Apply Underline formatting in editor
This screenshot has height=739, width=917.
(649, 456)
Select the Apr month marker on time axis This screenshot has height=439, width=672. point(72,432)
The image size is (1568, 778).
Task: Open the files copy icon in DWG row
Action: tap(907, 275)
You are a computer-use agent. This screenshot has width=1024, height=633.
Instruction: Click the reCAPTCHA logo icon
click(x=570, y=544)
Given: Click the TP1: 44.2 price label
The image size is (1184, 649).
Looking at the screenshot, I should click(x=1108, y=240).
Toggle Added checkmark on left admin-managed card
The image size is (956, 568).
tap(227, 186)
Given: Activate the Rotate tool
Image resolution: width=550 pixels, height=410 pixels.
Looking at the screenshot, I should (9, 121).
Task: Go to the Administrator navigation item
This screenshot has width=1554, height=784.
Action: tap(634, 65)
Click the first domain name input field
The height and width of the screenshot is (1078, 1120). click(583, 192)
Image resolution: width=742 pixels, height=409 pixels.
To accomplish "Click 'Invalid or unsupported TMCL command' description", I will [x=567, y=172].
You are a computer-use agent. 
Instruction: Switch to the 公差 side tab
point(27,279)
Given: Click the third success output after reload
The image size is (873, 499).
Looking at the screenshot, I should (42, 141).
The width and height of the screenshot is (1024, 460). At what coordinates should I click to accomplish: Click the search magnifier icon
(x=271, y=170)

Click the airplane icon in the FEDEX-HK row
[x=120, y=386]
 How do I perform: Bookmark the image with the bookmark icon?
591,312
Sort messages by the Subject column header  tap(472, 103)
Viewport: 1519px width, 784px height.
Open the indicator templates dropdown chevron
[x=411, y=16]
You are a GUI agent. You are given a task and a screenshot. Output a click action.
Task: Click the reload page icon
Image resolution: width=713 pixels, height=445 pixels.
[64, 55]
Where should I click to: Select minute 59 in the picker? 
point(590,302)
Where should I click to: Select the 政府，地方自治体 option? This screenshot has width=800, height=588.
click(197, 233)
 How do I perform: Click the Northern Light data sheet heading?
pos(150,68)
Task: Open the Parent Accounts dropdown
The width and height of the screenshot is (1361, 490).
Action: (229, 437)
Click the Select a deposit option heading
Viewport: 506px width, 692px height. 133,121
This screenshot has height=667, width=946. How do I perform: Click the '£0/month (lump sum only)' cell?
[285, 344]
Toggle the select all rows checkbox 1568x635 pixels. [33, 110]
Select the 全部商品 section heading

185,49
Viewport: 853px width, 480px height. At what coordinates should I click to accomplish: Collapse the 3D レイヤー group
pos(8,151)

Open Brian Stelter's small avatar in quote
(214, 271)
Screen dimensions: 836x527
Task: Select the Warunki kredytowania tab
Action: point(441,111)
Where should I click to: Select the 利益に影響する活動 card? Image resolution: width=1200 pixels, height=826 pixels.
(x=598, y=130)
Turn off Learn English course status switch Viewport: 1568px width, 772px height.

▸ REQUIREMENT:
Copy out every line of the material above that contains the string "computer".

▸ RESULT:
You are a computer-use agent. This screenshot has width=1024, height=633.
You are a computer-use agent. 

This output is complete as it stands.